> **Exercise description**:
Give the data again exactly, stopping after the "2026 (588, 52)" line.

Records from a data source
----

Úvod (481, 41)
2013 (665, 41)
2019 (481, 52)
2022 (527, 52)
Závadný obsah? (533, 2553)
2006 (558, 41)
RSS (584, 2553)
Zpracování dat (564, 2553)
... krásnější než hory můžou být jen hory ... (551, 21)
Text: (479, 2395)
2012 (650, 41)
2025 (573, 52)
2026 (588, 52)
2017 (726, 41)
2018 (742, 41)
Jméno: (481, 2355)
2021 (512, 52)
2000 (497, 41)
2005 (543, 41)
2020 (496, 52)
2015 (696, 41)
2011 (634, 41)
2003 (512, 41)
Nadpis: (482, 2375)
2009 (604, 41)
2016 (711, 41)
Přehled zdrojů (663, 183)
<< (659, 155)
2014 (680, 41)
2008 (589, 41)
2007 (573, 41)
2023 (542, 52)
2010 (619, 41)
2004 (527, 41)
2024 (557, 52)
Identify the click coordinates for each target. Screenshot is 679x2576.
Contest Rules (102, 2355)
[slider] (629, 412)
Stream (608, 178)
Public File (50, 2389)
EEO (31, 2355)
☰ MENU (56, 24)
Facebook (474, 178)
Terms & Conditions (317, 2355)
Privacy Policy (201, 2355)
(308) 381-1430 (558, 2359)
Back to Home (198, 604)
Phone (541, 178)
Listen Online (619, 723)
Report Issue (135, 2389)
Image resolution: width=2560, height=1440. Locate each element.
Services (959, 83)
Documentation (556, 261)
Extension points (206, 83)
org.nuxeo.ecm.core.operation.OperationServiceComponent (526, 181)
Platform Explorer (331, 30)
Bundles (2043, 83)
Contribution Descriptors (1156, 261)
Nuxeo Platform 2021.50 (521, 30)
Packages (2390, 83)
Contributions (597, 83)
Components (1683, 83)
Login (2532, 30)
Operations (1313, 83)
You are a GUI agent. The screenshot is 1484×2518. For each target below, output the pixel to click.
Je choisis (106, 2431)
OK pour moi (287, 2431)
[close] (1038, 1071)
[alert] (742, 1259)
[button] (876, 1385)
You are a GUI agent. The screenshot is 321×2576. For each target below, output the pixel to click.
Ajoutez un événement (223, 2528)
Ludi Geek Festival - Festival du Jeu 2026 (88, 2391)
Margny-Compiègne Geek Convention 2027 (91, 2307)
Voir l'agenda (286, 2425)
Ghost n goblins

----

> **Task response**:
Úvod (481, 41)
2013 (665, 41)
2019 (481, 52)
2022 (527, 52)
Závadný obsah? (533, 2553)
2006 (558, 41)
RSS (584, 2553)
Zpracování dat (564, 2553)
... krásnější než hory můžou být jen hory ... (551, 21)
Text: (479, 2395)
2012 (650, 41)
2025 (573, 52)
2026 (588, 52)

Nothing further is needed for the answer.